Los docentes agrupados en los gremios UPCN y Ctera piden que sus salarios aumenten con la misma fórmula que Rodríguez Larreta impulsó para el ABL, por la cual se actualizará desde enero según el índice de aumento de precios tomando en enero la inflación de julio de 2019, en febrero la de agosto y así sucesivamente, justo partiendo de los índices más altos que dejó el gobierno de Macri y más que la inflación futura.

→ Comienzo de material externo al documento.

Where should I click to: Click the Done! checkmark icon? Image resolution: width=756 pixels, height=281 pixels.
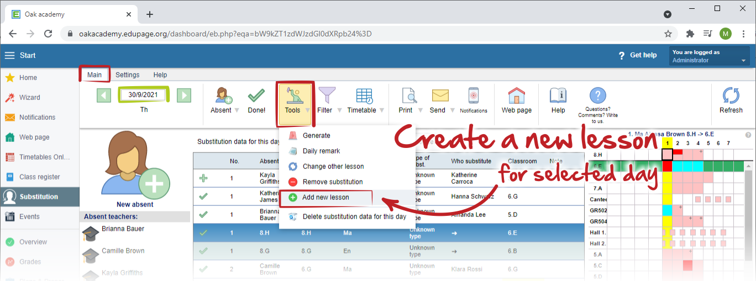point(256,96)
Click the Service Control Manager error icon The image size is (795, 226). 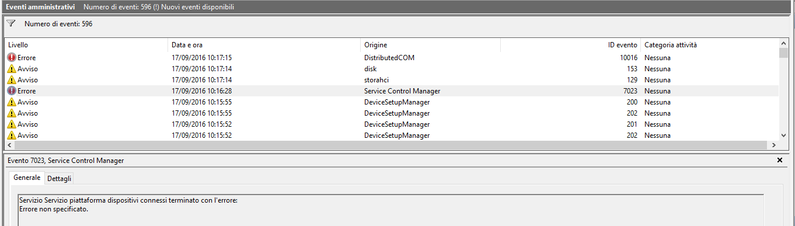(12, 91)
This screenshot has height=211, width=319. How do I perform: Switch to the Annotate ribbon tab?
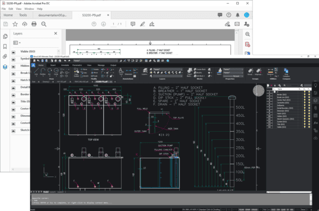click(65, 65)
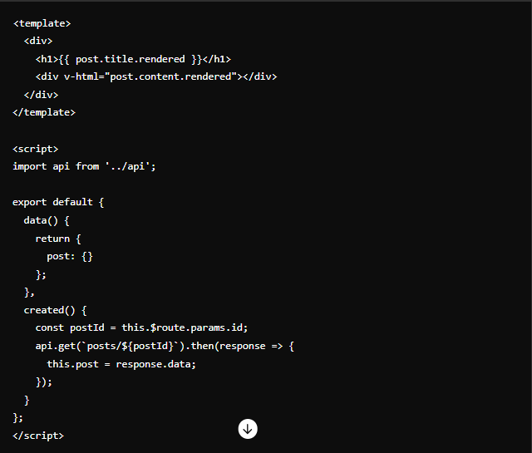This screenshot has height=453, width=532.
Task: Click the this.post = response.data line
Action: coord(121,364)
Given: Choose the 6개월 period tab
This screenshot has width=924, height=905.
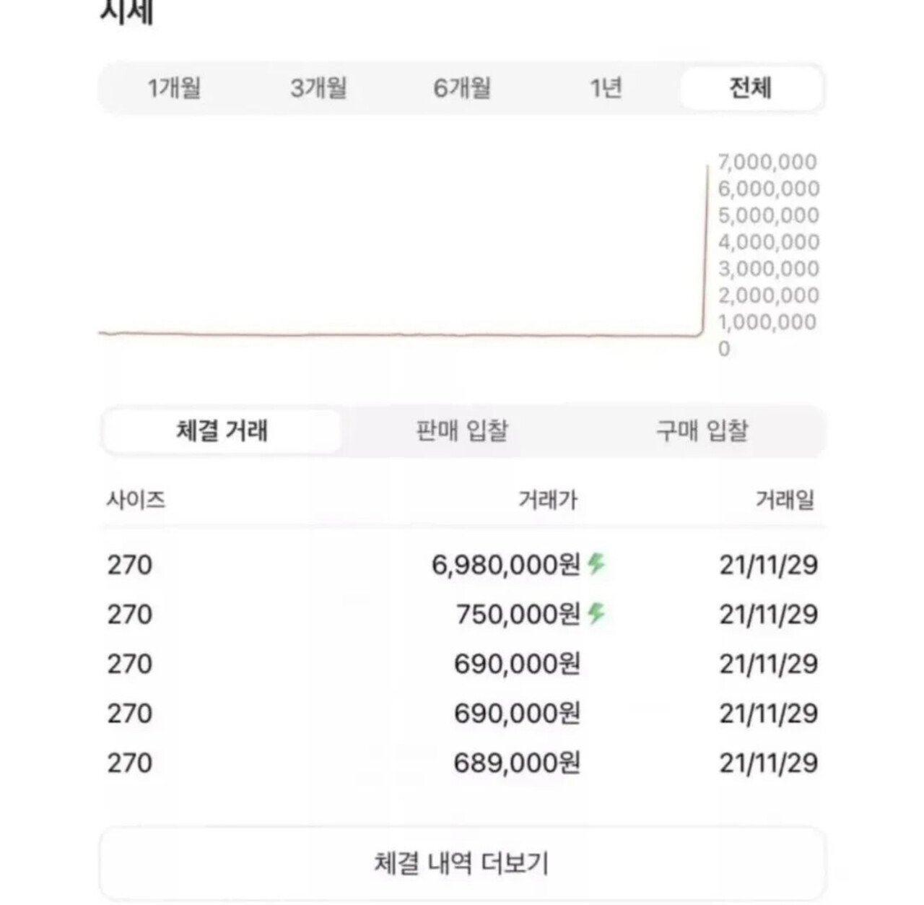Looking at the screenshot, I should pos(462,88).
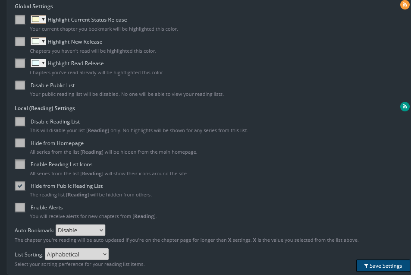Screen dimensions: 411x275
Task: Tick the Highlight Read Release checkbox
Action: [x=20, y=63]
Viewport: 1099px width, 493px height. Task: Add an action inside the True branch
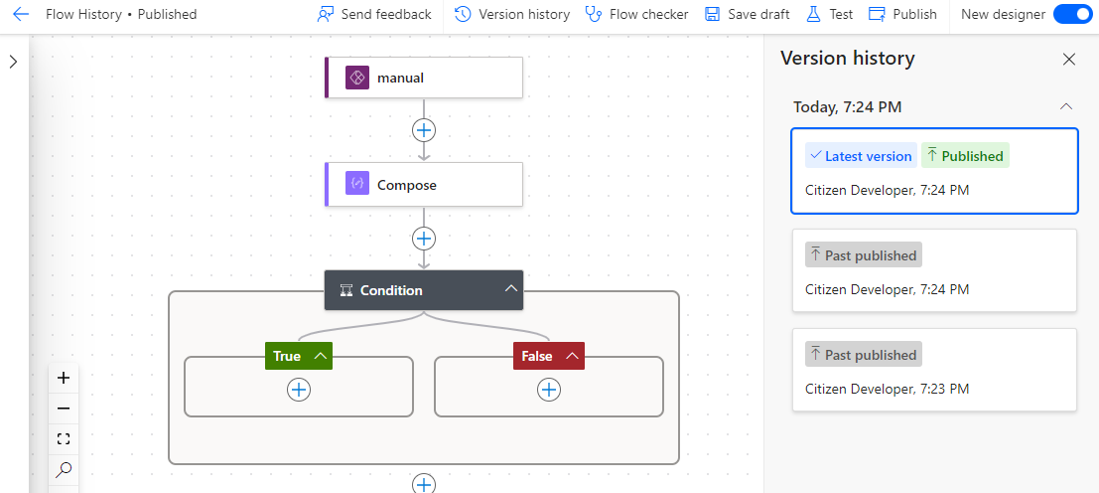point(299,390)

Por su parte, Kicillof propuso aumentar el impuesto inmobiliario en la provincia de Buenos Aires en mayor proporción que la inflación para el sector de mayores recursos y menos que la inflación para los de menores ingresos. Sobre una inflación de 2019 del 50%, propuso aumentar el 75%, un 50% más que la inflación, al tope de la pirámide, y un 35% o sea un 30% menos que la inflación, a los que menos tienen. Aumentos reales de los impuestos en magnitudes del 50% y reducciones del 30% serían aun menos imaginables en un país sin inflación.

Los empresarios no son ajenos a este juego de presiones del Estado con su recaudación y de los sindicatos con el costo laboral total: paritarias, indemnizaciones, ausentismo, etc. Los empleadores también intentan aumentar los precios de los productos más que la inflación. En 2005, Néstor Kirchner denunció: “En el congreso de IDEA decían que si hay aumentos de salarios, estos van a repercutir en los precios y va a haber inflación, extorsionando al pueblo y a los trabajadores de una forma realmente inaceptable. No nos extorsionen más”.

La inflación es un juego que Néstor Kirchner usó y Macri no entendió

“Extorsión” es otra palabra que junto con “ganar” refleja el estado exacerbado de puja (ilusoria) que permite la alta inflación, que es resultado de una falta de equilibrio de poderes, de una lucha sin reglas donde se preserve el bien común. De un juego peor aún que el de suma cero o el de la frazada corta, donde para taparse la cabeza se destapan los pies. Es un juego donde la frazada cada vez se hace más y más chica. Con las devaluaciones que hubo en los últimos dos años, el producto bruto nominal de Argentina, que era cuatro veces menor que el de Brasil (500 mil millones de dólares en Argentina respecto de 2 billones de Brasil) ahora es casi siete veces menor a pesar de que Brasil en estos años no creció.

 El primer objetivo del Consejo Económico y Social tendrá que ser dejar atrás la inflación porque sin estabilidad económica no hay ningún plan de crecimiento que funcione.